Più di 30 milioni di euro sui conti svizzeri di due personaggi vicini a Comunione e Liberazione, l’ex assessore regionale lombardo alla sanità Antonio Simone e il procacciatore d’affari Pierangelo Daccò. Il primo è indagato e il secondo soltanto citato nell’inchiesta della procura di Milano sul crac del San Raffaele, e proprio dall’ospedale fondato da don Luigi Verzé sarebbe arrivata parte della somma. Lo rivela il settimanale l’Espresso, in edicola domani, in un’inchiesta di Paolo Biondani.

I due, molto vicini al presidente della Regione Lombardia Roberto Formigoni, grazie alla loro attività nel settore sanitario, in vent’anni “si sono divisi più di 30 milioni di euro, ma la cifra totale, compresi gli investimenti tuttora in corso, potrebbe superare (e di molto) quota 50 milioni”, scrive l’Espresso. “I due ciellini hanno intascato buona parte di questo denaro per consulenze, mediazioni e progetti pagati da almeno tre grandi gruppi della sanità privata, tutti accreditati (e quindi rimborsati con fondi pubblici) dalla Regione Lombardia: San Raffaele, Fondazione Maugeri e Ordine dei Fatebenefratelli“.

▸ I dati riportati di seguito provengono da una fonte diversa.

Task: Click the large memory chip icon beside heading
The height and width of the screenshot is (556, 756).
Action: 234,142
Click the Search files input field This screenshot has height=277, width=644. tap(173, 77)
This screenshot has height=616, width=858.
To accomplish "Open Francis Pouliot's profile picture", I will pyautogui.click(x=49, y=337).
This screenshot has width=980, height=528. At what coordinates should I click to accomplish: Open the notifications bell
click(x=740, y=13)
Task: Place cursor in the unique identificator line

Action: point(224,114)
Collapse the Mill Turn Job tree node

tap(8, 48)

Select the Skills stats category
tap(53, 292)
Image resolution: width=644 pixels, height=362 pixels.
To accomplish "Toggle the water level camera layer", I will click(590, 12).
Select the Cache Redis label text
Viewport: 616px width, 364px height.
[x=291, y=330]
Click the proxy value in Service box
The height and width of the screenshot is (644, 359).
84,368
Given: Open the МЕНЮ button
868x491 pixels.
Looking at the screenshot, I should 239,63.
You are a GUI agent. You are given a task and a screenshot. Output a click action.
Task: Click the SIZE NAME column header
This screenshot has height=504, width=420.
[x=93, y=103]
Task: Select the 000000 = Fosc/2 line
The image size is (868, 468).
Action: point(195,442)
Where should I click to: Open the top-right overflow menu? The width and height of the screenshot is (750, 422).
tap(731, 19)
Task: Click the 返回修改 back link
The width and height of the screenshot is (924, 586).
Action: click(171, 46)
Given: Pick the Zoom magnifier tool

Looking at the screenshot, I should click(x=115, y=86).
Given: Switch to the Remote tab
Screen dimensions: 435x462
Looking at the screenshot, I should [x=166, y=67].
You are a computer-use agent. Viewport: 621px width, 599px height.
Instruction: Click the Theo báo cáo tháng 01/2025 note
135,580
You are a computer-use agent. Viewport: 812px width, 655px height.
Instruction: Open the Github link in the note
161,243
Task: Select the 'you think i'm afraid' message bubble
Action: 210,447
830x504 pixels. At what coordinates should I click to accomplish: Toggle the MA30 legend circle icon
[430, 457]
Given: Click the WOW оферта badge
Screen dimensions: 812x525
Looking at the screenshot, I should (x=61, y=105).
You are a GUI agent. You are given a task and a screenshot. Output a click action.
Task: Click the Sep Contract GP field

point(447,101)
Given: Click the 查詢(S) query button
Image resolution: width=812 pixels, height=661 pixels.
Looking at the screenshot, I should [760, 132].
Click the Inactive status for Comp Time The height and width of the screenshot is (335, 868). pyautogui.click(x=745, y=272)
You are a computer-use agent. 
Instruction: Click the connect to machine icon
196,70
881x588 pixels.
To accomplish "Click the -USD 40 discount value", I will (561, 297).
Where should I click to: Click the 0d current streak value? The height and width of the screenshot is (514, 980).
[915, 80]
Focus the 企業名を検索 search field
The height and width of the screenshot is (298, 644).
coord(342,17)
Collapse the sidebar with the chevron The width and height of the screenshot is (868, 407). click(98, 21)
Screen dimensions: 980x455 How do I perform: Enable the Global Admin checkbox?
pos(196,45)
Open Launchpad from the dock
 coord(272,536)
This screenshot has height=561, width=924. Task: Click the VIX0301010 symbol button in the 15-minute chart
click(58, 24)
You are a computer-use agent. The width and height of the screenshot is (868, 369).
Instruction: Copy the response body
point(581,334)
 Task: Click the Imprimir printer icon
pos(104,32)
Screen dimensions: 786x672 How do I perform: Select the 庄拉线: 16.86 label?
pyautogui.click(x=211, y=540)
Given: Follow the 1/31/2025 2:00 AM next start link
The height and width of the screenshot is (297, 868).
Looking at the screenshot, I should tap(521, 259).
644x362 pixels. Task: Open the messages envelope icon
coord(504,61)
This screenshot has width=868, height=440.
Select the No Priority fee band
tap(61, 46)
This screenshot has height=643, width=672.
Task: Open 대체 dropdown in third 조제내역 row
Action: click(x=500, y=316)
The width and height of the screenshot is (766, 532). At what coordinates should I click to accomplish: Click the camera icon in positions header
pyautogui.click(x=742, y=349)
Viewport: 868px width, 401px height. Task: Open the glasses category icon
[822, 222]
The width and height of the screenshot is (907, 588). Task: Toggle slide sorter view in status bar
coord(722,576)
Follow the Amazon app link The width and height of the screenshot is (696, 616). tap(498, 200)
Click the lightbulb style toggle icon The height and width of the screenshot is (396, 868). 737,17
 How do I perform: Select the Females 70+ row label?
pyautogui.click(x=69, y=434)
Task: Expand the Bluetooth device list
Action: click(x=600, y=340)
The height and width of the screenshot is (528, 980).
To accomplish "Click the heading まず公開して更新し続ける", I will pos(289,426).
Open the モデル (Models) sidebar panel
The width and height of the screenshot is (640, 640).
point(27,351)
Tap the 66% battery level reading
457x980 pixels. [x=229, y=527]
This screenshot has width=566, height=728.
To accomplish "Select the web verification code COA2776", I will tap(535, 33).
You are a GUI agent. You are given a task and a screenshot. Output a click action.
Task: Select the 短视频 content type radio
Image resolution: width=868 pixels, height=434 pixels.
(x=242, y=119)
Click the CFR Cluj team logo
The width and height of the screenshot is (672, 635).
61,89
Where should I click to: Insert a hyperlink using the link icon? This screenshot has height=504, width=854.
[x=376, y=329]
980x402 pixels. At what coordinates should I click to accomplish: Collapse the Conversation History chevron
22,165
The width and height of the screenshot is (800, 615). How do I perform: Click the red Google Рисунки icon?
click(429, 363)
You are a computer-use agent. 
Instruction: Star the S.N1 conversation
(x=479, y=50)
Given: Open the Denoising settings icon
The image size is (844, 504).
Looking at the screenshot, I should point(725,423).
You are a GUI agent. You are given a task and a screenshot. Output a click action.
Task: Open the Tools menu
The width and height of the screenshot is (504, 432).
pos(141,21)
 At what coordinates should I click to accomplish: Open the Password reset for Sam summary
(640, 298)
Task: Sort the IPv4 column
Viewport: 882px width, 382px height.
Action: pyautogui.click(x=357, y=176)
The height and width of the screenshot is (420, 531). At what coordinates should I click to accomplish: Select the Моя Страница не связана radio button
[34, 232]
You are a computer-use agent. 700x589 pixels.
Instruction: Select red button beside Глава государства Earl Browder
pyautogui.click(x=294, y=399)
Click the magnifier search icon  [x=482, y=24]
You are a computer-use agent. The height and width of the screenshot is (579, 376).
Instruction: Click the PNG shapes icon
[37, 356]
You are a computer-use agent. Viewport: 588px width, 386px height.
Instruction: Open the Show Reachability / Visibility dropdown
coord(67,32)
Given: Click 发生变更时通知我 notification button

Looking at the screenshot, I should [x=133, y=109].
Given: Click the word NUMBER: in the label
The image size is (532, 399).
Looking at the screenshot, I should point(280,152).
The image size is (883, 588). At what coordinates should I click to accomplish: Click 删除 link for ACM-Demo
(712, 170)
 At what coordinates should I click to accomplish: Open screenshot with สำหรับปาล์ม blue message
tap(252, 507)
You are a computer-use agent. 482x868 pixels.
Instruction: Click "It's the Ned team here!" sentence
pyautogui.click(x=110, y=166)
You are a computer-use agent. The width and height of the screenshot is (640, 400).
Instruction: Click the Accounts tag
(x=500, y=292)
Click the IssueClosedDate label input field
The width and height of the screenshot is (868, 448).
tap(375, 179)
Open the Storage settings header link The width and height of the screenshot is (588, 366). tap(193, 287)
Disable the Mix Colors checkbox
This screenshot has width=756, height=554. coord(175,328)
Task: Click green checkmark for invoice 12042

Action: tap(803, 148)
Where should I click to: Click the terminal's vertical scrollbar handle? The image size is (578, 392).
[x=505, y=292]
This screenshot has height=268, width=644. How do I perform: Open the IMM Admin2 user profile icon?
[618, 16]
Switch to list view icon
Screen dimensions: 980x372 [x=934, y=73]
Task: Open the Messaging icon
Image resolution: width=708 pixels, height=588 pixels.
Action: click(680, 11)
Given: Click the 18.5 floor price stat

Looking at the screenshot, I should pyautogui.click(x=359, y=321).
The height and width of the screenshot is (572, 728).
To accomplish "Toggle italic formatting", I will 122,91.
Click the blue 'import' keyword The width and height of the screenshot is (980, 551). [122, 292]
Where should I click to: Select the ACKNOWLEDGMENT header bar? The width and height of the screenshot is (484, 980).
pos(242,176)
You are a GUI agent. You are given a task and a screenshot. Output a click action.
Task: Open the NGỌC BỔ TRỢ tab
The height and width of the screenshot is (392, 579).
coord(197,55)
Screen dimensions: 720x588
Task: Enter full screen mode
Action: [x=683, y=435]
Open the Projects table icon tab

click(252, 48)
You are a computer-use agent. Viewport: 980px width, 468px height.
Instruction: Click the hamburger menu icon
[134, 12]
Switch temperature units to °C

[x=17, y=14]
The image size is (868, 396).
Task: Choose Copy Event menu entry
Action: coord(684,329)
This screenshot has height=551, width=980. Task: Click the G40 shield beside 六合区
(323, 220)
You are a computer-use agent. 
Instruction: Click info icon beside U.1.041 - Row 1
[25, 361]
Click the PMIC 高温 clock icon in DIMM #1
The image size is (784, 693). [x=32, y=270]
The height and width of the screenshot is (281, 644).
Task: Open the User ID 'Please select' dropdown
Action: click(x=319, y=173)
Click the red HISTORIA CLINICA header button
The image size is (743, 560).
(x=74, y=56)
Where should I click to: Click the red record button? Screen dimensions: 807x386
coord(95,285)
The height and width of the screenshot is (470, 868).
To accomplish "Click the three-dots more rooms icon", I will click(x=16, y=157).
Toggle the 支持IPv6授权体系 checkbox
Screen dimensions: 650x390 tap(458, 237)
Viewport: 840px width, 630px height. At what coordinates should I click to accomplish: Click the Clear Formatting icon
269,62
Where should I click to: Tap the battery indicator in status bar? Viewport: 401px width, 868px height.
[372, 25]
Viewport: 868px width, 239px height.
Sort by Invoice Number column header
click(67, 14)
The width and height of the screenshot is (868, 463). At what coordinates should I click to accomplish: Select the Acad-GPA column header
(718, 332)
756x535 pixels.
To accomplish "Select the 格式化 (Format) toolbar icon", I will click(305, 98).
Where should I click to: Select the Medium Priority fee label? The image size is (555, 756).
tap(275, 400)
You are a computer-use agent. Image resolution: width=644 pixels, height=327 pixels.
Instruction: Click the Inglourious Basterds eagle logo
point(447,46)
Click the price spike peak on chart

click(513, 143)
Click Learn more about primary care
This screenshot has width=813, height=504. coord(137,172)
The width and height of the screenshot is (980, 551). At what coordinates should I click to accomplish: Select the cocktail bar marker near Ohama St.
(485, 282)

Secondo la ricostruzione del settimanale, “di solito il contratto era intestato al solo Daccò, che poi girava circa un quarto della somma a Simone, ma con una fattura separata, segno di un lavoro autonomo”. E’ stata la Guardia di Finanza a trovare “le prime tracce dei due tesoretti analizzando i conti esteri che secondo l’accusa sono serviti a far sparire i fondi neri del San Raffaele”.